Back in the day, noise was having a cannonball burst overhead. Noise was a thousand muskets firing a volley from your rear, and ten thousand responding from your fore. Noise was thunder on the high plains, or a festival in a Mexican plaza. I’ve been through the mill, and I know noise like I know the bunions on my blasted toes.
But.
Nowadays, noise apparently is silent. I know my ears are functioning because I can hear all them sounds of Berthoud out the window, but when young Chuck and his band of engineers are all gathered around one of them contraptions with pictures of squiggling lines on it and talk about all the noise they are seeing–well, I don’t understand a lick. Especially the seeing part–how in tranation can you see noise?
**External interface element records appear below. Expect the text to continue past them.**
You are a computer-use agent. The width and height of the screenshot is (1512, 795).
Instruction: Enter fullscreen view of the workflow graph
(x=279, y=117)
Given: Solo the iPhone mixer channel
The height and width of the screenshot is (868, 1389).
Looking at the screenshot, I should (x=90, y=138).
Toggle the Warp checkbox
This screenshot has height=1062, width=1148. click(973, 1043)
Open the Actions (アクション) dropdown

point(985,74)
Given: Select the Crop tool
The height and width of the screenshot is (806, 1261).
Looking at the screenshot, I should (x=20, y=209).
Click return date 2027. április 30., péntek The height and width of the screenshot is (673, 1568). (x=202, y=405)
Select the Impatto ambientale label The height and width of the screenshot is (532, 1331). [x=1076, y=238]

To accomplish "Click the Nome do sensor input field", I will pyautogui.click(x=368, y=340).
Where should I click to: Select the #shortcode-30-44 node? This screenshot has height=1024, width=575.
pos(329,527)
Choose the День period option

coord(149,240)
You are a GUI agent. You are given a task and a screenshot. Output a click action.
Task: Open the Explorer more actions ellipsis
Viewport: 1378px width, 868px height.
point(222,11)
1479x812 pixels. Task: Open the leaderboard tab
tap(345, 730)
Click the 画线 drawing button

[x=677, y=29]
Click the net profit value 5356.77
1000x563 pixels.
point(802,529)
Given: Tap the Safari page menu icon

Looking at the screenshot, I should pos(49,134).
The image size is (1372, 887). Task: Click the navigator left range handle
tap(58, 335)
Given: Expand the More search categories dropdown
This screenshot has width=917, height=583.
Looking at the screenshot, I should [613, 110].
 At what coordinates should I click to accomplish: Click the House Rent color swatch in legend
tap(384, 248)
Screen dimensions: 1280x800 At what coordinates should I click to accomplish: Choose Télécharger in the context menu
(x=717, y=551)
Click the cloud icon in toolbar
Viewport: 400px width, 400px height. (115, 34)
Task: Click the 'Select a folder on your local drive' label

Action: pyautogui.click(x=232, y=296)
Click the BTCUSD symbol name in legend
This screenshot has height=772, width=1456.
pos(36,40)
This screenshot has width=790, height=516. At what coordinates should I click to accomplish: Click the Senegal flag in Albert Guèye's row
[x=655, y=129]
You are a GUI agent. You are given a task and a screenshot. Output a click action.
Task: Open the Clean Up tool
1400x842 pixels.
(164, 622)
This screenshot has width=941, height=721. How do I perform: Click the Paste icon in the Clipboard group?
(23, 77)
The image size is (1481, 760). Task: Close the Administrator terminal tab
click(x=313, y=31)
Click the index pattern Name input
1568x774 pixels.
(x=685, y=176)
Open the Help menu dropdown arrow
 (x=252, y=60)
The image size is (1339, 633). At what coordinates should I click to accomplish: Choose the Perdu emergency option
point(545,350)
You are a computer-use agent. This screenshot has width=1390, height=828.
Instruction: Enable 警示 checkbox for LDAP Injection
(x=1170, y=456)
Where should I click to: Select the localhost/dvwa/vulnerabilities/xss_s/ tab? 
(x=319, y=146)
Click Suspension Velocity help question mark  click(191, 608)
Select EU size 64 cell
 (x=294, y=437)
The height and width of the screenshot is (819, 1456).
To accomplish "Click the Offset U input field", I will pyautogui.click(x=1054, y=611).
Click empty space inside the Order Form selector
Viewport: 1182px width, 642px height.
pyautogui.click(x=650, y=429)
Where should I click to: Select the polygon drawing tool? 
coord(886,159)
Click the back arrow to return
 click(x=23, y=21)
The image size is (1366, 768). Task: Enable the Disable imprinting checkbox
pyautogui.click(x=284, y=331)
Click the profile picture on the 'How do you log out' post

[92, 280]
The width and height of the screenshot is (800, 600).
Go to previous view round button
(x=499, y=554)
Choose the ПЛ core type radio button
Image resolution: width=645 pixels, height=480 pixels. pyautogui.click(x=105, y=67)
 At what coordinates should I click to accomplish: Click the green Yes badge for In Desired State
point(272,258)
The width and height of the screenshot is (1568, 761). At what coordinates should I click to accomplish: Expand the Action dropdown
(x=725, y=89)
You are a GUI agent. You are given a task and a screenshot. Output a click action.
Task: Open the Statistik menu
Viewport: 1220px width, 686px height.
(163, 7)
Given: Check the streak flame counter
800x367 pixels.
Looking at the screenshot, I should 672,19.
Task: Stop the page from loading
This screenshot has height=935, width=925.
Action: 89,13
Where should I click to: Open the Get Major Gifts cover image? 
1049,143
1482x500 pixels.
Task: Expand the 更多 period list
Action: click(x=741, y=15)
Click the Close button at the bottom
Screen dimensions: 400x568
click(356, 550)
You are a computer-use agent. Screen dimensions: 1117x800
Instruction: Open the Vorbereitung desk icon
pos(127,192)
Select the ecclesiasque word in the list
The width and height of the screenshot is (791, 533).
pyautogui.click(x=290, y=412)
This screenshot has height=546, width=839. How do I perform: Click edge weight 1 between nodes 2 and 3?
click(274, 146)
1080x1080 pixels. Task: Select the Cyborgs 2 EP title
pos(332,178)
They’ve been working full chisel on fixin’ these here noise problems till well past candle-lighting most days. They use newfangled words like analog (what kind of log is that? Chuck has even gone and blogged about this here analog) and decoupling, anti-aliasing and ground bounce (how can the dang ground bounce?), and claim that they’ve done solved the noise. Now I must acknowledge the corn, but not only can I not see noise, I didn’t know it was some kind of all-fired jigsaw puzzle that needed solving.
Bully for Chuck and the guys in any case, ’cause they done solved it. I’d be plumb proud if I wasn’t so dang confused.